Given task :: Extract every line of the material below and reproduce each one verbatim, omitting none.

--- BEGIN Dataset content ---

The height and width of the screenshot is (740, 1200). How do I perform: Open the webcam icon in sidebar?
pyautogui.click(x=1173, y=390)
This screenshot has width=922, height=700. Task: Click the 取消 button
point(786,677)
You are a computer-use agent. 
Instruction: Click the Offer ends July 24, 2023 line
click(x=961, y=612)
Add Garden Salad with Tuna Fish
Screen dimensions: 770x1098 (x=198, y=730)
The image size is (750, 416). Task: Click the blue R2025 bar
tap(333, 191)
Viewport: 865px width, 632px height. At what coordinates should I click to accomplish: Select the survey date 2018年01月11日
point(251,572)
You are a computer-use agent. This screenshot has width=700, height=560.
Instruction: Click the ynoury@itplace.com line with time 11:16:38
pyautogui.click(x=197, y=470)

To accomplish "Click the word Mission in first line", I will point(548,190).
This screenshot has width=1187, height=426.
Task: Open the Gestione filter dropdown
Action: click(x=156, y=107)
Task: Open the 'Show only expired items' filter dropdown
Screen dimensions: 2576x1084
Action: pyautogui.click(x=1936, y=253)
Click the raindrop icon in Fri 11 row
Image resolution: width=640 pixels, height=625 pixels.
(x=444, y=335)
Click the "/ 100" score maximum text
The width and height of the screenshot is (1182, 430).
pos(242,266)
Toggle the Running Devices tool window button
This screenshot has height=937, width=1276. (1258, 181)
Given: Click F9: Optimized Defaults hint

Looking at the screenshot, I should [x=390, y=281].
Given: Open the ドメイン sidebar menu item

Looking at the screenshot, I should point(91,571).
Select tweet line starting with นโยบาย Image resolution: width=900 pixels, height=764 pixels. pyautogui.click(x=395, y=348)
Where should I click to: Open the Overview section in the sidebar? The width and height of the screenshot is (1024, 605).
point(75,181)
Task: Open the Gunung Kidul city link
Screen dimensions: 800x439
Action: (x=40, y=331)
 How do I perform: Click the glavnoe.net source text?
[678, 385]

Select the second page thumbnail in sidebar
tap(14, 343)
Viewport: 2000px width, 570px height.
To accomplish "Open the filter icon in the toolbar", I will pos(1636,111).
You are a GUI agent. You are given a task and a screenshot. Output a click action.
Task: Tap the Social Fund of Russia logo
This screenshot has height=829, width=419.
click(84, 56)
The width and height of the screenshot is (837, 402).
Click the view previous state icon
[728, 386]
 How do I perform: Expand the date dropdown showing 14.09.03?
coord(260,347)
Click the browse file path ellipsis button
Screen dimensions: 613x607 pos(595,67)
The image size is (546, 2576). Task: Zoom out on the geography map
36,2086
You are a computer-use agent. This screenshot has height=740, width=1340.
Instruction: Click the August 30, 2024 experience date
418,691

--- END Dataset content ---

Exercise output ::
The height and width of the screenshot is (740, 1200). How do I perform: Open the webcam icon in sidebar?
pyautogui.click(x=1173, y=390)
This screenshot has width=922, height=700. Task: Click the 取消 button
point(786,677)
You are a computer-use agent. 
Instruction: Click the Offer ends July 24, 2023 line
click(x=961, y=612)
Add Garden Salad with Tuna Fish
Screen dimensions: 770x1098 (x=198, y=730)
The image size is (750, 416). Task: Click the blue R2025 bar
tap(333, 191)
Viewport: 865px width, 632px height. At what coordinates should I click to accomplish: Select the survey date 2018年01月11日
point(251,572)
You are a computer-use agent. This screenshot has width=700, height=560.
Instruction: Click the ynoury@itplace.com line with time 11:16:38
pyautogui.click(x=197, y=470)

To accomplish "Click the word Mission in first line", I will point(548,190).
This screenshot has width=1187, height=426.
Task: Open the Gestione filter dropdown
Action: click(x=156, y=107)
Task: Open the 'Show only expired items' filter dropdown
Screen dimensions: 2576x1084
Action: pyautogui.click(x=1936, y=253)
Click the raindrop icon in Fri 11 row
Image resolution: width=640 pixels, height=625 pixels.
(x=444, y=335)
Click the "/ 100" score maximum text
The width and height of the screenshot is (1182, 430).
pos(242,266)
Toggle the Running Devices tool window button
This screenshot has height=937, width=1276. (1258, 181)
Given: Click F9: Optimized Defaults hint

Looking at the screenshot, I should [x=390, y=281].
Given: Open the ドメイン sidebar menu item

Looking at the screenshot, I should point(91,571).
Select tweet line starting with นโยบาย Image resolution: width=900 pixels, height=764 pixels. pyautogui.click(x=395, y=348)
Where should I click to: Open the Overview section in the sidebar? The width and height of the screenshot is (1024, 605).
point(75,181)
Task: Open the Gunung Kidul city link
Screen dimensions: 800x439
Action: (x=40, y=331)
 How do I perform: Click the glavnoe.net source text?
[678, 385]

Select the second page thumbnail in sidebar
tap(14, 343)
Viewport: 2000px width, 570px height.
To accomplish "Open the filter icon in the toolbar", I will pos(1636,111).
You are a GUI agent. You are given a task and a screenshot. Output a click action.
Task: Tap the Social Fund of Russia logo
This screenshot has height=829, width=419.
click(84, 56)
The width and height of the screenshot is (837, 402).
Click the view previous state icon
[728, 386]
 How do I perform: Expand the date dropdown showing 14.09.03?
coord(260,347)
Click the browse file path ellipsis button
Screen dimensions: 613x607 pos(595,67)
The image size is (546, 2576). Task: Zoom out on the geography map
36,2086
You are a computer-use agent. This screenshot has height=740, width=1340.
Instruction: Click the August 30, 2024 experience date
418,691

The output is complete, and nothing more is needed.